• [What you have to do] In the passage on the candidates' housing plans, what share of HUD's direct housing subsidies goes to Section 8 vouchers?

• [Text passage]
☆ ☆ ☆ ☆ ☆

The Democratic presidential primary campaigns have been paying an unprecedented amount of attention to housing policy. Most of the top ten candidates have talked about housing on the campaign trail, and half – Booker, Castro, Harris, Sanders, and Warren – have made detailed policy proposals – something that has not happened in past primary seasons. While housing has not yet been a focus during the debates, candidates are recognizing the breadth and depth of the housing affordability crisis and are promising to commit hundreds of billions of additional dollars to address it. And while campaign proposals generally provide only a rough guide to the policies that presidents eventually succeed in enacting, they do provide insights into a candidate’s priorities and understanding of key issues.

All these proposals have big implications for New York City. The affordability and homelessness proposals from five candidates with detailed plans would mean anywhere from $1.9 billion to $12.9 billion a year in additional federal subsidy. These sums would not only help to address the city’s entrenched housing needs, but would also provide a significant economic stimulus, especially to the city’s poorer neighborhoods.

Today the federal Department of Housing and Urban Development (HUD) spends $42.6 billion on direct subsidies to build and operate affordable housing. Of that, 53 percent goes to Section 8 vouchers for tenant families to help pay their rent, 17 percent goes to public housing, and 30 percent goes to privately owned subsidized developments. In addition, HUD and other agencies spend $5.8 billion a year on various homelessness programs, the Internal Revenue Service allocates Low Income Housing Tax Credits to the tune of $9 billion a year, and the national Housing Trust Fund received $248 million last year from Fannie Mae and Freddie Mac.

Central to many of the candidates’ plans are proposals to make rental housing more affordable by spending a lot more federal money – whether through building new housing, providing rent assistance to individual families, or dealing with the massive need for capital reinvestment in public housing developments around the country. But the plans also call for other reforms, such as regulating rents and evictions, combatting exclusionary land-use practices in local jurisdictions, and addressing redlining and other forms of racial exclusion by expanding fair housing practices and support for homeownership.



New production and preservation
The Booker, Castro, Sanders, and Warren campaigns have released proposals for expanding affordable housing production and preservation. All four rely on the Housing Trust Fund (HTF) as the primary funding mechanism, a welcome focus on the first new federal housing program in over 40 years to explicitly serve what the federal government calls extremely low income renters. In New York City that translates to up to about $29,000 a year for a family of three. Other subsidies for new housing construction, including the Low Income Housing Tax Credit, primarily benefit people with much higher incomes.

☆ ☆ ☆ ☆ ☆

• [Material provided]
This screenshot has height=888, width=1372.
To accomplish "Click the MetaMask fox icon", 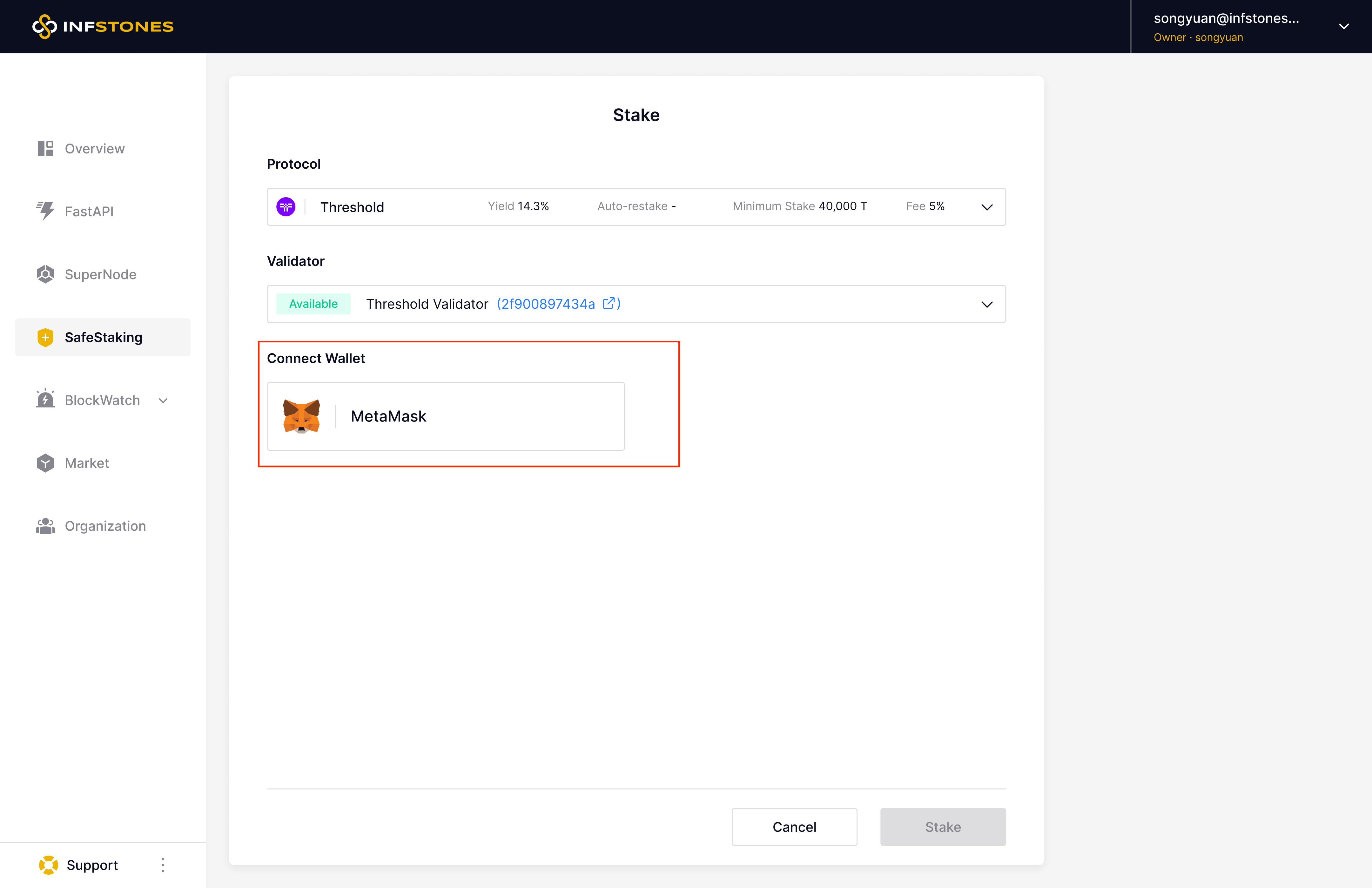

☆ ☆ ☆ ☆ ☆

• [Reply to the task] 53 percent